The Desert Patrol Vehicle (DPV), formerly called the Fast Attack Vehicle (FAV), is a Chenowth high-speed, lightly armored sandrail-like vehicle first used in combat during the Gulf War in 1991. Due to their dash speed and off-road mobility, the DPVs were used extensively during Operation Desert Storm. The first U.S. forces to enter Kuwait City were United States Navy SEALs in DPVs.

==Performance==
The DPV was built by Chenowth Racing Products, Inc. The German Volkswagen Kübelwagen was the first military Light Utility Vehicle based on the Volkswagen Beetle which uses rear-wheel rather than four-wheel drive. Volkswagen components were also the basis for the postwar dune buggy, and its layout is used in the DPV with rear-mounted air-cooled 200 hp Volkswagen engine. This makes the lightweight vehicle capable of accelerating from 0 to 30 mph in four seconds and able to travel at speeds of up to 80 mph. With its standard 21 gallon (79.5 litre) fuel tank, the DPV has a range of about 210 mi. An optional fuel bladder can extend the range to over 1,000 mi. Payload capacity is 1500 lb.

==History==
The DPV is a variant of the Fast Attack Vehicle, which was developed during the 1980s as part of the United States Army's High Technology Light Division (9th Infantry Division). The HTLD was given carte blanche to develop doctrine, decide force structure, and design equipment by then Army Chief of Staff Edward C. Meyer. One of the pieces of equipment created was the Fast Attack Vehicle. Chenowth delivered 120 FAVs to the Army in 1982. HTTB (High Technology Test Bed) in the units in the 9th Infantry were first to deploy these vehicles. Along with light off-road motorcycles, the FAV was intended to provide a highly mobile component to the mostly foot infantry unit.
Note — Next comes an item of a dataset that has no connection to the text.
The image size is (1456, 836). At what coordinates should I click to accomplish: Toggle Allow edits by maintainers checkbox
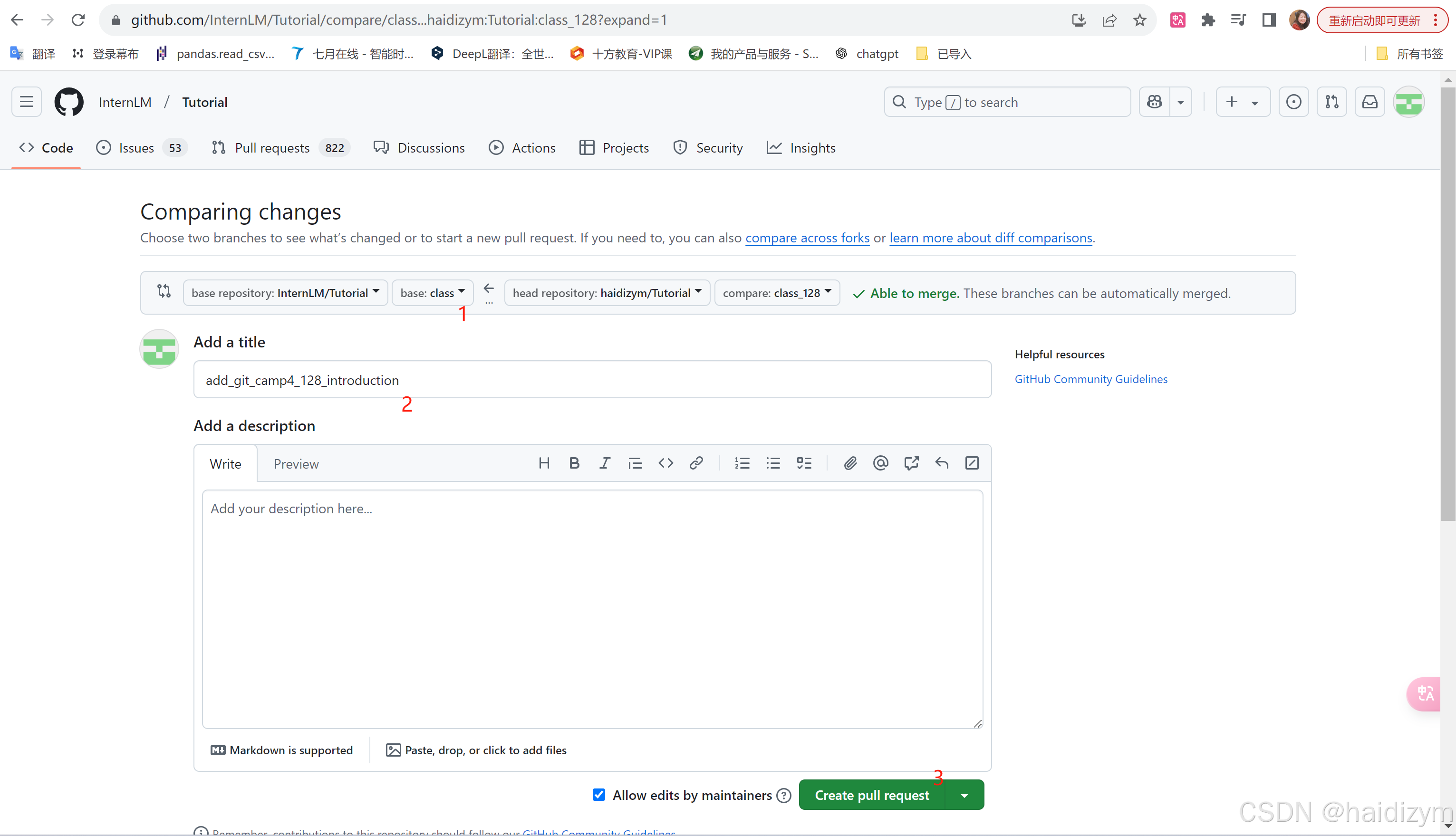tap(599, 794)
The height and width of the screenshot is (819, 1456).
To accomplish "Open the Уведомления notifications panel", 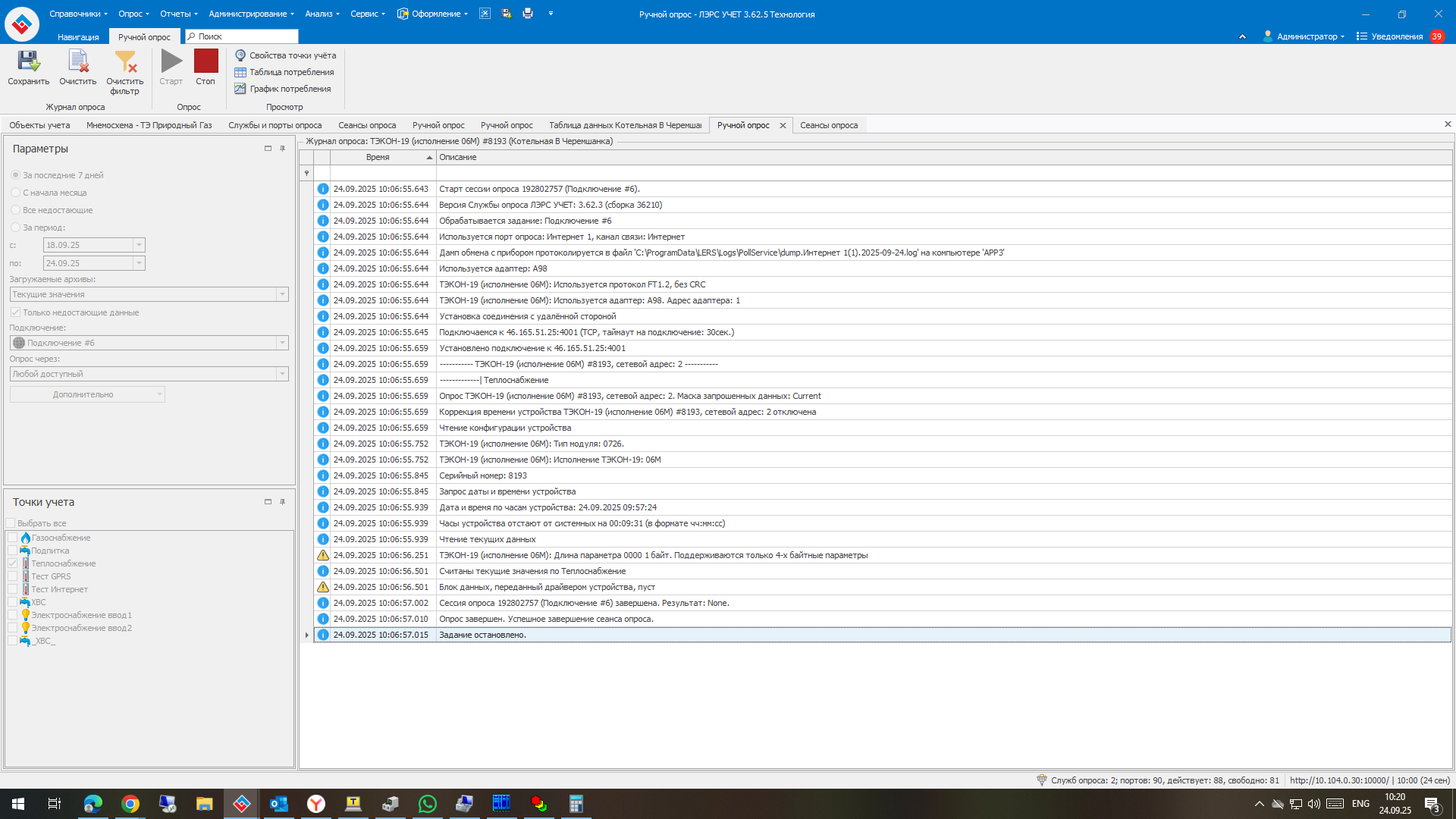I will tap(1396, 36).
Eventually, the FAVs were replaced by Humvees in general military use, which did not provide nearly the speed nor extreme off-road capabilities of the FAVs. FAVs were transferred to special forces use where it has been largely replaced by the Light Strike Vehicle.

==Armament==
The original tests used commercial dune buggies modified to carry weapons such as TOW missiles and recoilless rifles. However, the recoilless rifles still had enough recoil to flip the lightweight dune buggies and were abandoned. The TOW missiles had much greater success, but they violated existing Army TOW doctrine. The Army had determined that a TOW needed a 3-man team to operate it. The DPVs could only carry a two-man crew and they seemed perfectly capable of operating the TOW, but this would have meant revising Army doctrine and possibly changing TOW deployment throughout the Army. Fort Benning decided to offer a "superior" DPV design that allowed a third crewman. This design was rejected by the HTLD team and was never produced.

The basic weapons on a DPV consist of a heavy 12.7 mm caliber M2 Browning machine gun, two lighter 7.62×51mm M60 machine guns, and two M136 AT4 anti-armor weapons. In some cases, the driver's M60 or the gunner's M2 is replaced with a 40 mm Mk 19 grenade launcher. Other light machine guns such as the M240 machine gun or 5.56×45mm M249 SAW can also be mounted.

==Similar US equipment==
The United States Marines Corps also fielded a Fast Attack Vehicle – a completely different piece of equipment based on the M151 1/4-ton. This FAV stayed in use long after the fielding of the HMMWV because it could fit on Marine Corps helicopters while the wider HMMWV could not. In 1999, this FAV began to be replaced with the Interim Fast Attack Vehicle (IFAV) a version of the Mercedes-Benz MB 290 GD 1.5 ton truck.